▶ [How to complete this task]
Below are the records; collect from them each line containing the string "toneri".

▶ [Exercise input]
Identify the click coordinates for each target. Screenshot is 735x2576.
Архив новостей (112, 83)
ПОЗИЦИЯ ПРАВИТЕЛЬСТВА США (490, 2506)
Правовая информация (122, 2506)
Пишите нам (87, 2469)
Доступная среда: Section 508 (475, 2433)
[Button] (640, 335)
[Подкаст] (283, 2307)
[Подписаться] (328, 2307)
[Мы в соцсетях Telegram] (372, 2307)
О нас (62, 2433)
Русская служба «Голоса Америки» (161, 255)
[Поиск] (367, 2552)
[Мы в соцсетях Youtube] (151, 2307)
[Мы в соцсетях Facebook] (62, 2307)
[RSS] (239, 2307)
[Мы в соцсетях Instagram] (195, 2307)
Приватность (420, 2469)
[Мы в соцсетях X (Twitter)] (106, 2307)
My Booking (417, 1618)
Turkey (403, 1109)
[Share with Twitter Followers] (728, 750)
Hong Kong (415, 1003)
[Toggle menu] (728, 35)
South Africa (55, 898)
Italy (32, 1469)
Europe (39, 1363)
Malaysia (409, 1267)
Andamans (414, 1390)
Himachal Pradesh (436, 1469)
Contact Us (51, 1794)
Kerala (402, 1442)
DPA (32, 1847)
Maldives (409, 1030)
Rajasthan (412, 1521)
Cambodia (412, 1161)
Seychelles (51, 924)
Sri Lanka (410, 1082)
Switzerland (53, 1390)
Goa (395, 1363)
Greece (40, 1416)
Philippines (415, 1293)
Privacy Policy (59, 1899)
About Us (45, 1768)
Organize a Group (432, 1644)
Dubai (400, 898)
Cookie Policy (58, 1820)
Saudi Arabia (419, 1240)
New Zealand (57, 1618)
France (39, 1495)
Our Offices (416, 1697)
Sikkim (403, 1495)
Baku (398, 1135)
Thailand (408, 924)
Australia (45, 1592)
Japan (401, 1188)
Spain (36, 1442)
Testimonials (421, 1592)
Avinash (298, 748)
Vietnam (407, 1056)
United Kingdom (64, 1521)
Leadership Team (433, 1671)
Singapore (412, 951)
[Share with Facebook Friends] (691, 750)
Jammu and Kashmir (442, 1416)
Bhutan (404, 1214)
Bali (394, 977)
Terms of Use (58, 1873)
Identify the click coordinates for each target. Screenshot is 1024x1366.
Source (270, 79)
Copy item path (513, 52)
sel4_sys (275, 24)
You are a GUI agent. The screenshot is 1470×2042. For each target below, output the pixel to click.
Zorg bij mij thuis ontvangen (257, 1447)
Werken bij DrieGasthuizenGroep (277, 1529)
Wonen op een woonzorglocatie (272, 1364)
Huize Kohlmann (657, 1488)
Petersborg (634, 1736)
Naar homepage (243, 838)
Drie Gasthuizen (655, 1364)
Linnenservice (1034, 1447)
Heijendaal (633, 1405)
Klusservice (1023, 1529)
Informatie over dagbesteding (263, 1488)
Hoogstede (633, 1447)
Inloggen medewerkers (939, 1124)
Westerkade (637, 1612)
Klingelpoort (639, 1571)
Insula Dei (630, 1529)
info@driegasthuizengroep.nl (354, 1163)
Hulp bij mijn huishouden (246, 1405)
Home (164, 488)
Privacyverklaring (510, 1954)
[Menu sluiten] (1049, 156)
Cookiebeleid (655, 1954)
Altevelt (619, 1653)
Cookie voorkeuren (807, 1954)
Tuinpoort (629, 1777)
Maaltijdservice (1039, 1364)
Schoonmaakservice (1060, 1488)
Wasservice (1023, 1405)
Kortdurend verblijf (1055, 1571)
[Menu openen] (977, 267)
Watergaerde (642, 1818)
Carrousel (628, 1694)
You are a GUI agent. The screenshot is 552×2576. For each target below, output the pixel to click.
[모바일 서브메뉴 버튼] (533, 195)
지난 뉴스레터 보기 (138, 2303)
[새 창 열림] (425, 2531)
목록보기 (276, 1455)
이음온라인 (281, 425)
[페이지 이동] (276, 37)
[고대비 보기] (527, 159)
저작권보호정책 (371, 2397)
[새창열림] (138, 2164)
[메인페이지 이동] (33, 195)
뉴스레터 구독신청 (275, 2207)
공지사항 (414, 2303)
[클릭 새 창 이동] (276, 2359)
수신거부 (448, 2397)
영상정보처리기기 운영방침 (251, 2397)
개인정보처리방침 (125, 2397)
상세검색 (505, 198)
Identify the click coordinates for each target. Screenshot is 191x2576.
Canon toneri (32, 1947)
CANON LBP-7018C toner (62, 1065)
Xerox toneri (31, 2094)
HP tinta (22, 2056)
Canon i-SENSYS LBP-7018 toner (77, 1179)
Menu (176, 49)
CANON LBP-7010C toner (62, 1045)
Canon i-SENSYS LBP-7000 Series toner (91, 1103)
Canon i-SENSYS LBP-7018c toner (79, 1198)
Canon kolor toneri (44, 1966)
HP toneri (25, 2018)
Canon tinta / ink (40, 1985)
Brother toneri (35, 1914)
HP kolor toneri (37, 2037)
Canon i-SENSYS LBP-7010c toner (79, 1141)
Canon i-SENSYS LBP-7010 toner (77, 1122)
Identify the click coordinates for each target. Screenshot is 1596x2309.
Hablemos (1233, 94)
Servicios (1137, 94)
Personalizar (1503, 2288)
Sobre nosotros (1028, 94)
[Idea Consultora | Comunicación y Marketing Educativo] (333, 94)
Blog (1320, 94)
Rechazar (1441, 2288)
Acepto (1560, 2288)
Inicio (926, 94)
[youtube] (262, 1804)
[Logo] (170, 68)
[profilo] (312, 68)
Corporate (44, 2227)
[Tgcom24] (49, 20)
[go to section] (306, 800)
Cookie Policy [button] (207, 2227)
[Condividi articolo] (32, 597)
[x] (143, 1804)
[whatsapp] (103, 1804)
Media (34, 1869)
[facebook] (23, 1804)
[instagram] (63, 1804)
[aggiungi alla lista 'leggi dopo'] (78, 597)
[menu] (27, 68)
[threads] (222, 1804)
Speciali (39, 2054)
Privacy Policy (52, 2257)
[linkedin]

▶ [Output of the task]
Canon toneri (32, 1947)
Xerox toneri (31, 2094)
Canon kolor toneri (44, 1966)
HP toneri (25, 2018)
Brother toneri (35, 1914)
HP kolor toneri (37, 2037)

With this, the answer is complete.